Filipino auteur Lav Diaz isn’t one for brevity. His brand of cinema – which rivals in length and protraction to that of Hungarian maestro Béla Tarr – requires colossal patience, endurance and a certain cinephilic dedication usually reserved for hardcore arthouse film marathons. Over the last few years, his previous artistically liberated offerings Melancholia (2008), Death in the Land of Encantos (2007) and Evolution of a Filipino Family (2004) each clock in at no less than eight hours – so his latest masterful, existential four-hour epic Norte, The End of History might sound too long and daunting to anyone with the attention span of an average homo sapien, but is mercifully short even in Lav Diaz’s standards. Time and length are not the director’s prime concerns, fiercely refusing to adhere to our general concept of cinema and using his camera as a physical observer of the quiet hum and rhythm of life and human existence that would make Terrence Malick’s filmmaking style look breathlessly rushed.
But that isn’t to say Norte is an unforgivingly slow trawl through 250 minutes of static shots and long takes commonly deployed by this filmmaker. Quite the contrary. Yes, Diaz lets his camera linger too long in some occasions, but even those near-silent longueurs carry so much thematic weight. The sight of a mother quietly walking through pastoral fields with her two children and slowly ascending on top of a cliff has so much dramatic tension without ever evoking words. A man stands outside his house, contemplating the moral transgression he’s about to commit, is observed at a long shot and conveys barely any camera movement but the philosophical quandary is so magnetically felt, you’ll be left shaken with the scene that comes next. Diaz employs almost a muted approach all throughout, bar for a few intellectually discursive moments between college pals and quotidian village dialogue, that any emotional display feels like an act of catharsis.

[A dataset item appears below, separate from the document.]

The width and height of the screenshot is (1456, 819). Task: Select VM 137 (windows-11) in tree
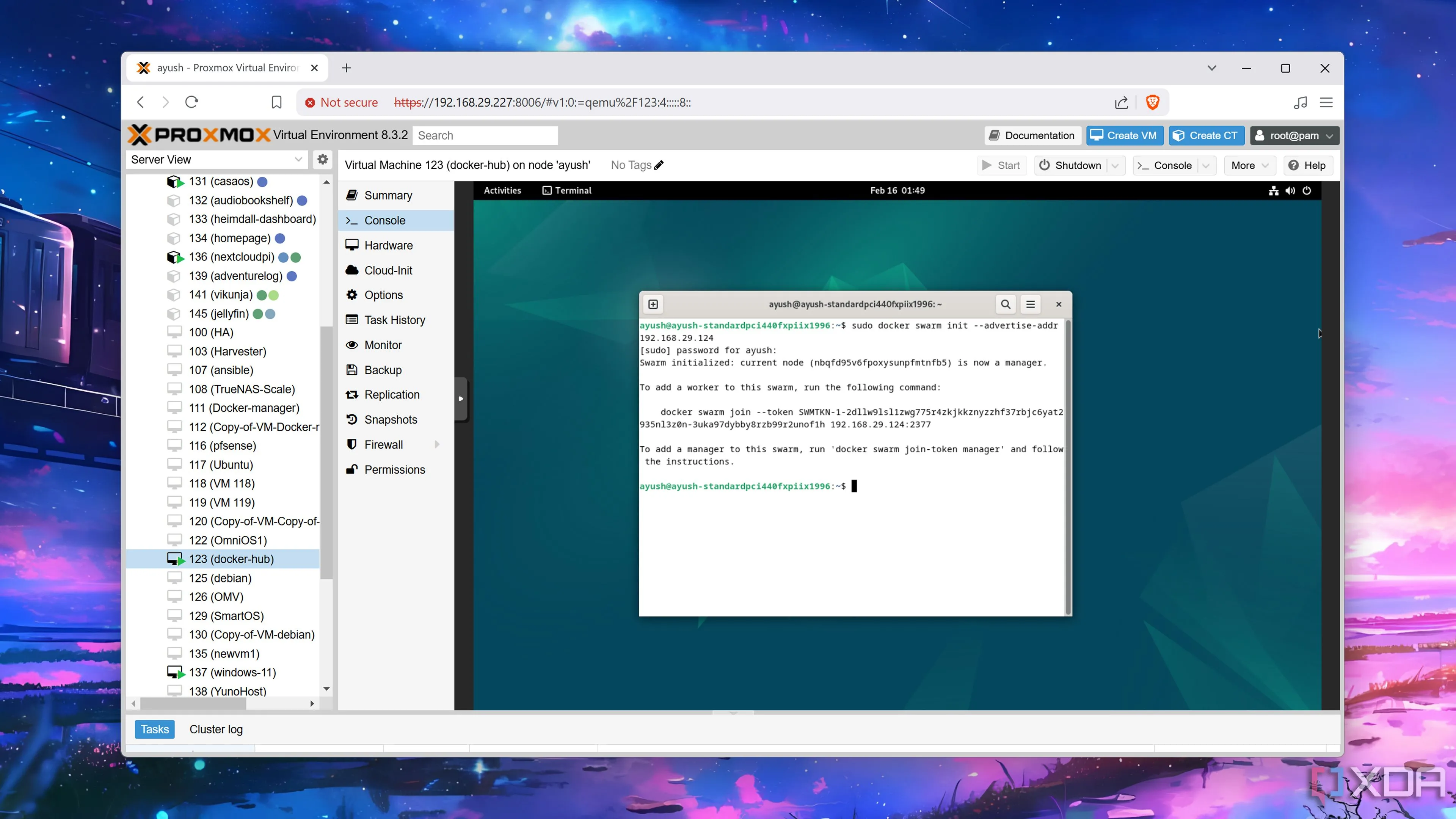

It’s no secret that Diaz takes Dostoevsky’s behemoth Russian classic Crime and Punishment as a reference point, reworking the tome into his own slow-burn narrative and unflinching aesthetic, chronicling a man’s descent into moral and philosophical turmoil, as well as hypocrisy. From first scene to last, Norte charts this enthralling odyssey with startling honesty and an almost brutal awareness – densely navigating through the Big Themes such as human morality, constitutional law, corrupted justice, religion, existentialism and the Philippine political system with unpretentious, vivid and clear-eyed fury. There are tour-de-force conversation pieces between our law school drop-out protagonist (or shall we say antagonist) Fabian and his former college contemparies, decrying the death of justice, truth and meaning, immediately pulling us into the film’s central philosophical quandary. The nation’s budding non-conformist and perhaps most intellectually inclined becomes the self-perpetuating hypocrite who begrudges an unjust system and yet does nothing but poised to commit the exact same acts he so valiantly criticise. This is a man who is genuinely convinced that the only solution to a corrupt system is to eradicate those that pollute it – hence, in his mind, an act of murder is justified. What is one murder (or two) compared to the ruthless killings instigated by colonial usurpers and dictators? Diaz doesn’t soft-pedal the character of Fabian (intensely portrayed by actor Sid Lucero), foregoing sympathy from the audience, dismantling his humanity that halfway through the film, he resembles less of a man and more like a distraught animal, but is never reduced as a monodimensional figure but rather a deeply, profoundly conflicted being.
On the other side of the narrative, Diaz depicts the consequences of Fabian’s offense, an innocent family man Joaquin gets the blame and jailed, and as a direct result, his struggling, vegetable-peddler wife (Diaz veteran Angeli Bayani at her most heartbreaking) is brought down to her knees. This is where Norte gets metaphorical – this family becomes a symbol to a nation’s socio-economic strife, the uneducated, vulnerable underclass becomes the recipient of upper society’s ills. I defy you not to watch Bayani – her face a spectacle of despair, grief, anger, stoicism and profound sadness as she watches her husband being taken to prison – and not feel the core of your aorta being wrenched out of your ribs. This is the unforgettable face that burns in Norte, and Diaz’s camera stare at it mercilessly – a woman brought up in fathomless hardship becomes the sole sufferer of injustice perpetuated by those who should know and act better.